Keeping and Talking the Word 4

After a relaxing weekend, we gathered together again and spent the day reading Augustine, Kirkegaard, Heschel, and Acts 8.

We first returned to Acts 8 to learn about the kind of preacher Philip was.  Tim said that Philip had three traits that all ought to be characteristic of all preachers.

First, Philip was a pastor. Tim had a few creative definitions of what this meant.  “Pastors are sheepdogs.  We run around the flock and bark.”  He continued, “Pastors remind the people of God - that they belong to God… We remind people how these incidents [in the Bible] connect to other incidents and make a whole.  It’s your job to talk about God and tell them who God is and how God is at play… We tell them their names, we tell them about their family, we tell them about significant events in their past.”

Jim noted that this functions as a starting point for confession.  God reminds us of the covenant; we know where we need to be by being reminded of who we are and where we’ve been.

Second, Philip was a theologian.  Although we have no record of what Philip said, we do have record of his theological method.  He was a spiritual director, he gave careful attention to Scripture, and he attended to the administration of the sacraments.  “All of these,” Tim said, “are what pastors do when they conceive of themselves primarily as theologians.  They work the angles of attentiveness to the Word, the people, the sacraments of the church.”  Tim also noted that the eunuch in Acts 8 “is changing the location of the interpretive act to the hands and feet – the things that I must do in order to live this passage out.”  He continued, “At the very least, pastors as theologians must be practical theologians – that is, the lived life of the people.”

Mid-sentence, Tim illustrated this by leaving the room and beckoning us to follow.  He led us to the stairwell of the library and walked us to the top floor.  As our breathing became heavier and our heart rate slowly increased, he reminded us of the stairs up to the temple mount.  They were long, irregular, and slow-going.  Approaching God requires one foot in front of the other – it is a long journey of walking and not simply an instant of spiritual satisfaction.  In the same way, Philip walked the road with the eunuch, just as pastors ought to.  Rather than provide data and pure exegesis, pastors ought to walk with others and not simply explain.  They ought to show and do, keep and talk the Word, and this requires the same sweat required to climb five flights of stairs.

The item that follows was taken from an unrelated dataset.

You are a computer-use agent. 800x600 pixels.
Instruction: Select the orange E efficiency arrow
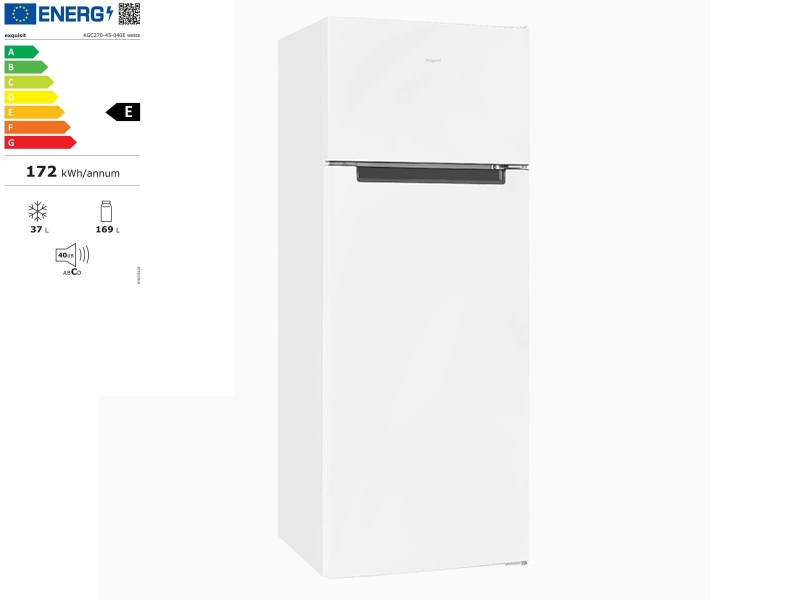coord(34,112)
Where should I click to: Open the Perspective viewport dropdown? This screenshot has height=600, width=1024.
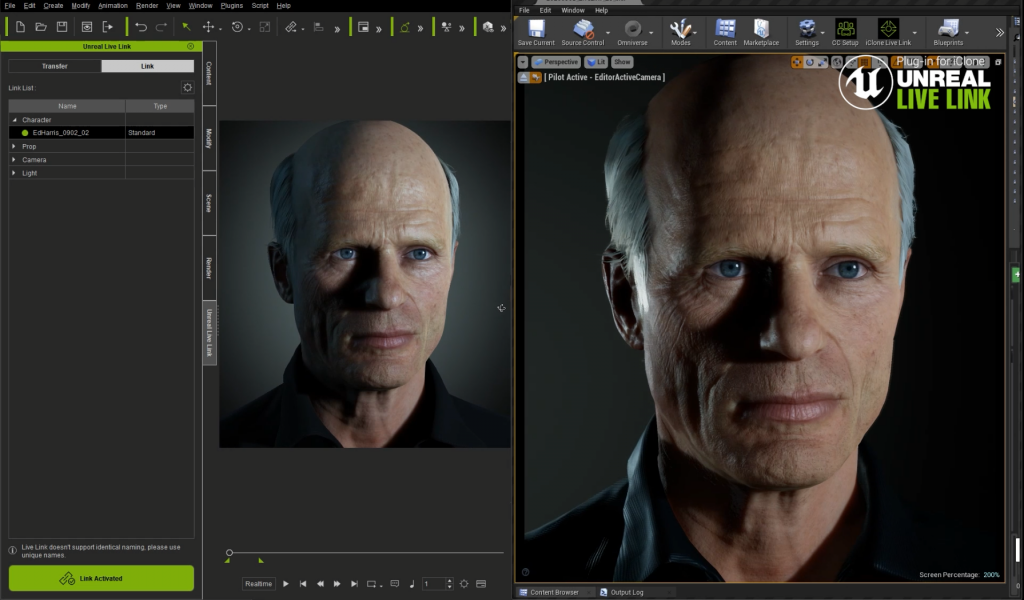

Third, Tim showed us how Philip was an evangelist.  In the text, as Philip and the eunuch come out of the water, the Spirit snatches (literally “raptures”) Philip and plants him into Caesarea, which Tim described as the Las Vegas of Philistine country.  Philip, as a follower of Jesus of Nazareth, fervently spread the Gospel there, just as pastors ought to.  Tim asked of us, “If not us, then who?  If not now, then when?  If not here, then where?  If we as pastors are not interested, then who will be?”  Closing our discussion, Tim said, “Every sermon ought to be evangelistic, because every point of doctrine, every aspect of revelation is a point of entry for someone into the faith.”

Closing our discussion, Tim quoted Bruce McCormick: “What churches need are theologians and pastors who are willing to die to self; who have so completely surrendered their lives, plans, hopes, fears, and concerns to the Lordship of Jesus Christ that their theologizing gives impression first and foremost to their own hunger and thirst for righteousness.”

As we left for lunch, Tim said, “Theology is manna.  It is the stuff with which God feeds our souls.  The Church doesn’t need more theological talking heads, it needs more theologians who crave God.”